Life expectancy for Americans drops amid COVID, largest decline since WWII

Marco Green
February 18, 2021

Life expectancy in the United States fell by a full year during the first half of 2020, a new report finds. "You have to go back to World War II, the 1940s, to find a decline like this". Arias said data from the entire year will be released in May or June, and finalized versions of 2020 data on mortality and life expectancy, which the NCHS publishes annually, will be released by the end of this year or early next year.

The study also found a growing gap between men - whose life expectancy fell to 75.1 years from 76.3 - and women, who experienced a slightly smaller drop to 80.5 years from 81.4.

The report comes on the heels of preliminary figures that have suggested 2020 will be the deadliest year in USA history.

Some of the decline can be attributed to common causes of deaths such as cancer, heart disease, stroke, diabetes and lung disease, as well as overdoses.

Overall, the drop in life expectancy is more evidence of "our mishandling of the pandemic", Brawley said. "So they are likely contributing here as well but we don't know to what degree.
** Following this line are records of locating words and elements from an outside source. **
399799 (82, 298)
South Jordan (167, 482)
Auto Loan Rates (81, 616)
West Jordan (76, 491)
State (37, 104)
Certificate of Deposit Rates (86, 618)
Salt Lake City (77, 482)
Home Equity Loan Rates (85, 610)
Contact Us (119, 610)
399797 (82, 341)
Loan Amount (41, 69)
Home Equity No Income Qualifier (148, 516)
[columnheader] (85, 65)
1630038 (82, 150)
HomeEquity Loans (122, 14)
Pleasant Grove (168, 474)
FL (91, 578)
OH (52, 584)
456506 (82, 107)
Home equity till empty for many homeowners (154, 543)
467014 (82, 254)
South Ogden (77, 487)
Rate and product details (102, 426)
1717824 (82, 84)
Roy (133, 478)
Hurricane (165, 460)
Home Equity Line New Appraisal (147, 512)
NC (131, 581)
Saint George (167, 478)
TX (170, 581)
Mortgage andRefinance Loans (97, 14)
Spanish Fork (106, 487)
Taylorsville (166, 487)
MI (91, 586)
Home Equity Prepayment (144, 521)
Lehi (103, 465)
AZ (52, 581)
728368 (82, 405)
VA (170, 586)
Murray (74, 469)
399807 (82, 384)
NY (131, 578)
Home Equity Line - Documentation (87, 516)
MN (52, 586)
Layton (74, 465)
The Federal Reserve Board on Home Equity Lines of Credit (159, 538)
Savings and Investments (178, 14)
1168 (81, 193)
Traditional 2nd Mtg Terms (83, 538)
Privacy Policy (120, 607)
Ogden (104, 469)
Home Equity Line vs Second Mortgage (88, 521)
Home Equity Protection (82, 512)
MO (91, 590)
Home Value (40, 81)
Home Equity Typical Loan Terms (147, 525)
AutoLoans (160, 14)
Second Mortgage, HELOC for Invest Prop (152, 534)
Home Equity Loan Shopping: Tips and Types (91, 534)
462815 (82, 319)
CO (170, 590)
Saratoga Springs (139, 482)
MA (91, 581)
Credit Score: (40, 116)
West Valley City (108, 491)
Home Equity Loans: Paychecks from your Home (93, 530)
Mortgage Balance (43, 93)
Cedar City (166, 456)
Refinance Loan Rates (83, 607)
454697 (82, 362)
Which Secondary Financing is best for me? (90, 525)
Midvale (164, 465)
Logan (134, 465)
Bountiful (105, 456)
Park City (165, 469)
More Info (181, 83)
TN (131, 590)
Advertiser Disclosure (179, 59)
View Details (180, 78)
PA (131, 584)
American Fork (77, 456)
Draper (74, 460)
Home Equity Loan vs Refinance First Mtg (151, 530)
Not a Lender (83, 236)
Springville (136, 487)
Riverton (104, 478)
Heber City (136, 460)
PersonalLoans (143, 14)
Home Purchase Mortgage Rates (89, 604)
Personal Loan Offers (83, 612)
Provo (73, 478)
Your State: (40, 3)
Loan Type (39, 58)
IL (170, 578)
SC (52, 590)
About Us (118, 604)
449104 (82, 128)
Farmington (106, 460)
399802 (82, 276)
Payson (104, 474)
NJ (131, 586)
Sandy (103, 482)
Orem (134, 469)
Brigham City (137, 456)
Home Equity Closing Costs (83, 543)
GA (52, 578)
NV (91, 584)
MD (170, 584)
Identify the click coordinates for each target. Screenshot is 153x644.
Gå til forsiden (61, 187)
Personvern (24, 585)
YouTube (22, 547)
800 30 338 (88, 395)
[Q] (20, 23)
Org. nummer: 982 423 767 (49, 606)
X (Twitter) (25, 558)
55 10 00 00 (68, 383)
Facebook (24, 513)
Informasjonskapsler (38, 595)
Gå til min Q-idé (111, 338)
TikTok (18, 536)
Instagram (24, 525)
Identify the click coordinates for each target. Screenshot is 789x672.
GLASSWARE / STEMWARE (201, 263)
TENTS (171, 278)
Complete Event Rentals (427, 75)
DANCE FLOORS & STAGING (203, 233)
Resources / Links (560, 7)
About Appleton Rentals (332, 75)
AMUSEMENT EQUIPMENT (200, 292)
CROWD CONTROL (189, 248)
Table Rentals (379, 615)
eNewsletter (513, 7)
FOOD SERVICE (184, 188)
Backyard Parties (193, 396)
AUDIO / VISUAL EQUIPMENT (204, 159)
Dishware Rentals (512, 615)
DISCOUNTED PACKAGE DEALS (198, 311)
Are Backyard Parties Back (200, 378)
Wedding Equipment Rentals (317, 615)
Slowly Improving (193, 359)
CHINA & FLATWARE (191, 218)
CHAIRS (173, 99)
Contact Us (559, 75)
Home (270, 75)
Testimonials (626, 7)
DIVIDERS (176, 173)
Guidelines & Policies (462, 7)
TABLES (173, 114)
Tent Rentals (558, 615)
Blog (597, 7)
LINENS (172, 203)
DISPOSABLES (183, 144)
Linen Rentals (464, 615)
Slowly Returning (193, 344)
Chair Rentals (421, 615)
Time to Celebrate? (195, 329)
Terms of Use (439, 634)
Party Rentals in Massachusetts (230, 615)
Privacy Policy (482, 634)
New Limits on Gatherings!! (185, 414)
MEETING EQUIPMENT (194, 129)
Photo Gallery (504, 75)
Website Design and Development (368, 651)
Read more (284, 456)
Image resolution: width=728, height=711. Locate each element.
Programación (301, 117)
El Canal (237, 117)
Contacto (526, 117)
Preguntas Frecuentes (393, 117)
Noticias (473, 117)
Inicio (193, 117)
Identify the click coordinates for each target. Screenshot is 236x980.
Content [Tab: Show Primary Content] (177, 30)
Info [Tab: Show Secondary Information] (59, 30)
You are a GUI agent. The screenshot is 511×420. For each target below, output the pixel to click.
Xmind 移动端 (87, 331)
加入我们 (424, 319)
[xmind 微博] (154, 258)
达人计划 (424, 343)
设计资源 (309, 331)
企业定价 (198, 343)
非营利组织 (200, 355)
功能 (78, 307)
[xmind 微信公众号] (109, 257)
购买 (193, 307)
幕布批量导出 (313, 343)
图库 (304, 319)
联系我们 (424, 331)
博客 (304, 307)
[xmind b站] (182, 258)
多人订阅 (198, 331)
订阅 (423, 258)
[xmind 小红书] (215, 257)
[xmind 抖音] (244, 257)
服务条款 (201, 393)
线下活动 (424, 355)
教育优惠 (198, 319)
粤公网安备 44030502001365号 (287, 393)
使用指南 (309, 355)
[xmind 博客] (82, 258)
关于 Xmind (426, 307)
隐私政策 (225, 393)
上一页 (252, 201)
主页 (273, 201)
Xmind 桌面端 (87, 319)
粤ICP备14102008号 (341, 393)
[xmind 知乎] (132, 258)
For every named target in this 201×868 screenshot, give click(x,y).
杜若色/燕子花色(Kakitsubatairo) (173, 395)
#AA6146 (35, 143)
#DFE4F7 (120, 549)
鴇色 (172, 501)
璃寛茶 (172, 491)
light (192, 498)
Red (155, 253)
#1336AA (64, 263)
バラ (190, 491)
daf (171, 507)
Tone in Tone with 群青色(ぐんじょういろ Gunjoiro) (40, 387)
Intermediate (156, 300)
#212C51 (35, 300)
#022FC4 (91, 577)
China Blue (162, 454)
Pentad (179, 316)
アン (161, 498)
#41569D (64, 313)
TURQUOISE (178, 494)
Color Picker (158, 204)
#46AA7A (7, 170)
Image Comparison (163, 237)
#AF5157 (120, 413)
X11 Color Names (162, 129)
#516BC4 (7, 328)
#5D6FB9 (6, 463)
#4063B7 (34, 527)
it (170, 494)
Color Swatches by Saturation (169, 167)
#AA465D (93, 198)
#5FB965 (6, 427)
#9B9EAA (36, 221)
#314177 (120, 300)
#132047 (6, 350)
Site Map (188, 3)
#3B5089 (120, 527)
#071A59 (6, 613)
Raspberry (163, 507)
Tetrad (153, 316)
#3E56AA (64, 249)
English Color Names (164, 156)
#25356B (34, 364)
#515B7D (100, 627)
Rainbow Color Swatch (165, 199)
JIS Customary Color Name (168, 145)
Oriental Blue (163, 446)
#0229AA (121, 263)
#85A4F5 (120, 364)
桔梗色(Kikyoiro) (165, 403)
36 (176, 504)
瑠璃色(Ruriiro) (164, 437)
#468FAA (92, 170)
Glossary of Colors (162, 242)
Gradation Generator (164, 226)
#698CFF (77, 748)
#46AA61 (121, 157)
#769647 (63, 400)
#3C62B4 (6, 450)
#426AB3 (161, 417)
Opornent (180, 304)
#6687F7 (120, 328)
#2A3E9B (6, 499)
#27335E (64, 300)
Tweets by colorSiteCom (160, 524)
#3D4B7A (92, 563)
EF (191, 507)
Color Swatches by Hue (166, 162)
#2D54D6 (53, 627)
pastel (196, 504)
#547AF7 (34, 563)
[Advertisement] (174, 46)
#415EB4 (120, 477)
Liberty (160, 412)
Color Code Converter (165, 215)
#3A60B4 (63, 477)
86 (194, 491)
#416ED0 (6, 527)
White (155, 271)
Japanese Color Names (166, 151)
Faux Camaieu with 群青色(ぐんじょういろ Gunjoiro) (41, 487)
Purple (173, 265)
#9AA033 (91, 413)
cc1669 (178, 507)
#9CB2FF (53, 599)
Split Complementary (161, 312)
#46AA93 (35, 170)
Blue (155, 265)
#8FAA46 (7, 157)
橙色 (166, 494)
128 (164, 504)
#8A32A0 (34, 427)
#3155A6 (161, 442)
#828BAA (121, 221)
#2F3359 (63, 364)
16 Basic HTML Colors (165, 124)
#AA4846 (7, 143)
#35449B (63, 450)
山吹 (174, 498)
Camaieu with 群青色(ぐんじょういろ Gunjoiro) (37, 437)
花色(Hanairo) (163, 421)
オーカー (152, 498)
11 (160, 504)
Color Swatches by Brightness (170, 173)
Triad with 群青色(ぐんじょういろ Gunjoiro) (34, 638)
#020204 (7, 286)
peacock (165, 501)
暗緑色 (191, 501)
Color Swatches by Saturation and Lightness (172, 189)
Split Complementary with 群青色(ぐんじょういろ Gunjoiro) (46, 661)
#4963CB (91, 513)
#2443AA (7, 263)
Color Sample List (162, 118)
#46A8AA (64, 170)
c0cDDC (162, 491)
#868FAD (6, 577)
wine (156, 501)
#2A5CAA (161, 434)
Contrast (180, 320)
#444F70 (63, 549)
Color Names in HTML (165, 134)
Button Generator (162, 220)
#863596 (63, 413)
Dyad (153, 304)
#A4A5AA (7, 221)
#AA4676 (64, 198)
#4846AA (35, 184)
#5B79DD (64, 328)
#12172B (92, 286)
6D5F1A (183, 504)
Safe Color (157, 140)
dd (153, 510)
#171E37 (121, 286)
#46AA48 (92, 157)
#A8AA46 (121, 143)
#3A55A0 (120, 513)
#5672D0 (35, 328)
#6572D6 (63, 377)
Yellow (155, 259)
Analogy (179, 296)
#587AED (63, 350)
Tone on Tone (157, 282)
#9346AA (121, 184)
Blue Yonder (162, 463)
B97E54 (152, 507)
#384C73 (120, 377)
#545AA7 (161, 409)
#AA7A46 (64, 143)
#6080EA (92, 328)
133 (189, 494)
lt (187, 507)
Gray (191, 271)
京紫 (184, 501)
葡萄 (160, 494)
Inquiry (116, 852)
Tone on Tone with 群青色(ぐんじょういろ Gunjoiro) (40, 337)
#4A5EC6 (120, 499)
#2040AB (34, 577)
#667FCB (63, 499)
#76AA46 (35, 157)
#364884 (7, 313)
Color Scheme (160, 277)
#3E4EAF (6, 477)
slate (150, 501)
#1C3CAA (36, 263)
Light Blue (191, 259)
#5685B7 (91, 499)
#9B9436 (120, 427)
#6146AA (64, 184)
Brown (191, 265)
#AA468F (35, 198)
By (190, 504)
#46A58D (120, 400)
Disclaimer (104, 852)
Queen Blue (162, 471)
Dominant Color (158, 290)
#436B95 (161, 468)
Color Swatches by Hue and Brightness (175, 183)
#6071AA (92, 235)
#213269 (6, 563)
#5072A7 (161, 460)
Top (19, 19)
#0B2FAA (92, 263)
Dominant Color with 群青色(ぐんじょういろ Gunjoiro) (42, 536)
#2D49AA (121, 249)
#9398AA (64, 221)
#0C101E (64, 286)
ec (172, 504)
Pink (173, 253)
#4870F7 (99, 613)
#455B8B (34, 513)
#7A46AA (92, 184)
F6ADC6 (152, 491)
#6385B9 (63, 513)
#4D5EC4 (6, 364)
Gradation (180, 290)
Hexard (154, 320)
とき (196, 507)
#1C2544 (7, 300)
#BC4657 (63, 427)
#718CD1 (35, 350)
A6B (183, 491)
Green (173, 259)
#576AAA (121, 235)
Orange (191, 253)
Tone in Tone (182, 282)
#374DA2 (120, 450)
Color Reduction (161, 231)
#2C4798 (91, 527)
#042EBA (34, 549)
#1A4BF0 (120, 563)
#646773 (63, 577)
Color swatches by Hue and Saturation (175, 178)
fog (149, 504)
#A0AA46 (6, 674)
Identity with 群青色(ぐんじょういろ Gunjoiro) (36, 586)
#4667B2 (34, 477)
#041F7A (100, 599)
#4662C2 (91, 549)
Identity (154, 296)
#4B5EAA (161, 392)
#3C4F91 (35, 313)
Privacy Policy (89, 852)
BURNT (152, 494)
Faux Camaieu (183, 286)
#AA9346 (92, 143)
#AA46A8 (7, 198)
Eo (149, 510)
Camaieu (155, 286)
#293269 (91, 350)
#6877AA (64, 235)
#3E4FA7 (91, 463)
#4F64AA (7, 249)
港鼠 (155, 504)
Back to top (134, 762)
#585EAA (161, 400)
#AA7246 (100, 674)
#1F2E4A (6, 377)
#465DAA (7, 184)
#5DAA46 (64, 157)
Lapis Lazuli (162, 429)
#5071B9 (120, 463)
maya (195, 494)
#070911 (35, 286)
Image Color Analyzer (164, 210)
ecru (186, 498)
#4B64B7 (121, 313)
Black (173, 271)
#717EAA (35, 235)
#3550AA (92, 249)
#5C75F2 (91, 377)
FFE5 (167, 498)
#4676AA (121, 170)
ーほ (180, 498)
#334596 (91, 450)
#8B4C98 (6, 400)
COVID-19 is responsible for an estimated 2/3 of all excess deaths in 2020, and excess deaths are driving the decline". Black people now lag white people by six years in life expectancy, reversing a trend that had been narrowing the gap since 1993.

Between 2019 and the first half of 2020, life expectancy decreased 2.7 years for Black people, to 72. Compared to 2019, life expectancy for non-Hispanic Black people in the United States fell about three times what it did for non-Hispanic White people, by 2.7 years.

Throughout the coronavirus pandemic, Black and Latino Americans have died from COVID-19 at disproportionately high rates.

The gap between Hispanic and white non-Hispanic individuals narrowed, however, from three years in 2019 to 1.9 in 2020.

The NCHS cautions that its figures are based on provisional death counts in the first half of the year, so they won't capture the full effects of the pandemic and aren't adjusted for seasonal patterns that typically see more deaths in winter months than summer. It's the lowest level since 2006, the report said.

Deaths have also been increasing due to a rise in overdose fatalities. This half-year data does not account for that.

Another limitation is that the COVID-19 pandemic struck different parts of the U.S.at different times in the year. From January through June of last year, that was 77.8 years for the entire USA population, down from 78.8 years in 2019.

As a result, the authors write, "life expectancy at birth for the first half of 2020 may be underestimated since the populations more severely affected, Hispanic and non-Hispanic black populations, are more likely to live in urban areas".

But the toll of the pandemic can not be understated with more than 347,000 dying due to COVID-19 previous year in addition to indirect pandemic deaths.

Hispanic Americans traditionally have the most longevity compared to other racial and ethnic groups in the USA, and provisional estimates show they still do. The latest estimates from the University of Washington's Institute of Health Metrics and Evaluation predict 614,503 USA deaths by June 1.